Given a cannon, and a field full of targets, each with a different value - what would you(r AI) do?
A programming challenge, originally found here: http://cplus.about.com/od/programmingchallenges/a/programming-challenge-70-artillery-shoot.htm
This month's challenge is an exercise in optimization. You live in Flatland and are in charge of a cannon that can elevate at angles between 10 and 80 degrees. (Anything near 90 degrees is kind of dangerous under the "What goes up must come down" principle. In short, your cannon fires at targets in a two dimensional plane. There are 50 targets worth varying amounts scattered at different distances to the right of your cannon. It only has 10 rounds of ammunition and takes one second to change its angle for every 10 degrees. The targets are on a flat piece of land at the same altitude as you so this simplifies the equations. The 50 targets each have a value between 1 and 100 and are scattered randomly in range of your cannon. Your job is to write a program that changes the angle of your cannon to get the most points in the shortest total time."
The field is setup, such that 50 targets worth a total of 2200 points are spread out in our (2d) field, randomly placed in a 600m area. Given that we can only hit 110m worth of area in the time allotted, how can we make sure to hit the most targets for the most points?
After getting the setup out of the way, I tried three different methods of targetting:
The first attempt. This algorithm scans the target area that can be reached in 1s while the cannon reloads, picking the target with the highest point value as the target. This worked suprisingly well, yielding 1344 points. But it doesnt take into account collateral damage (the shell explodes, also hitting targets 5m to the left and 5m to the right of the target).
This was a definite improvement in theory. I grouped the targets into clusters 10m wide (like so [0,0,0,0,3,0,0,4,1,0][0,0,4,0,0,0,2,0,0,0][0,0,9,8,0,0,0,1,0,0], etc), then targeted the cluster with the highest total point value that could be reached before reloading. Unfortunately, the performance was dissapointing, a mere 1276 points, less than completely ignoring collateral damage altogether! This turned out to be a problem with how the clusters were assembled, by looking only at [0,0,0,0,3,0,0,4,1,0][0,0,4,0,0,0,2,0,0,0], we missed the best possible cluster, [3,0,4,1,0,0,0,4,0,0]!
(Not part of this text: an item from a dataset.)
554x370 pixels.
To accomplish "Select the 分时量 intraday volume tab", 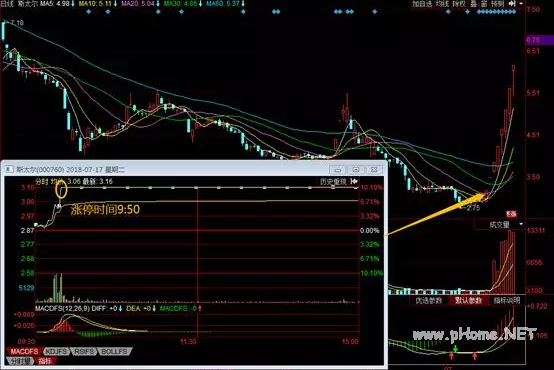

The solution turned out to be more clusters. 10x more, to be exact. This way, every possible combination of clusters was represented, including the more optimal ones. This is more performance intensive though, as the clusters need to be re-computed each time. However, this method worked well, yielding 1427 points, the highest yet!
Theres a lot more improvements that could be made. They mainly center around strategy - right now the cannon computes the optimal shot based on the position it was in after the last shot. It would be better to pre-compute all 11 shots before hand, and then plan which order to execute them in, so that no ideal shots are missed.
It would also be an interesting exercise to extend the problem further - drop our assumption that the cannon and the targets are at the same elevation (i.e. fire from the top of a hill, hit targets in hills/valleys etc.), or maybe add a 3rd dimension!